**Given instruction**. Select each line in the data below that contains the word "will".

[Entries for locating text and elements]
* begin *
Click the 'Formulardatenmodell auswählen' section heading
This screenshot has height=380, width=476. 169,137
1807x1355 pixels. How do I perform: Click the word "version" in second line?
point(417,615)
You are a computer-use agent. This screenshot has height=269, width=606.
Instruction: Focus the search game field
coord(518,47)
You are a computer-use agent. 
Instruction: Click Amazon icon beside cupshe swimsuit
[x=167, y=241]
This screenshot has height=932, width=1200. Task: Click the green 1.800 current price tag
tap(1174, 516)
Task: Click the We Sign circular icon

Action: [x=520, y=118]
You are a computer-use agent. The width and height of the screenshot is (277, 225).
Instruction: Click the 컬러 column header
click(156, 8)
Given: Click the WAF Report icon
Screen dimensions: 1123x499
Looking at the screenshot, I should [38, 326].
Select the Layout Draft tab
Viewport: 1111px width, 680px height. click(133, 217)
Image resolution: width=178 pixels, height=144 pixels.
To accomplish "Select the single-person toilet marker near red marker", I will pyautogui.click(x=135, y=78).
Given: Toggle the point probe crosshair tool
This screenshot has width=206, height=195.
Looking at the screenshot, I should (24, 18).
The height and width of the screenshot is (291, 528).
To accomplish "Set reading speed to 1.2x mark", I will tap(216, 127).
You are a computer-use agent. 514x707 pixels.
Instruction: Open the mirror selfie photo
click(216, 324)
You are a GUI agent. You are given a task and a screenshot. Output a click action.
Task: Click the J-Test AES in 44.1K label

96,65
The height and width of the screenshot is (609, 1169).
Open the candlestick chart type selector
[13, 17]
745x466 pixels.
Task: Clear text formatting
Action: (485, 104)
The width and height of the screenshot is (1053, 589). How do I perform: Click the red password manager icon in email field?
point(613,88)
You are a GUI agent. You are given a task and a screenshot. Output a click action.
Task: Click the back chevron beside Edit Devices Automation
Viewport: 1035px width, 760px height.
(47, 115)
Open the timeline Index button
* end *
**Result of this task**.
To accomplish "Select the single-person toilet marker near red marker", I will pyautogui.click(x=135, y=78).
To accomplish "Set reading speed to 1.2x mark", I will tap(216, 127).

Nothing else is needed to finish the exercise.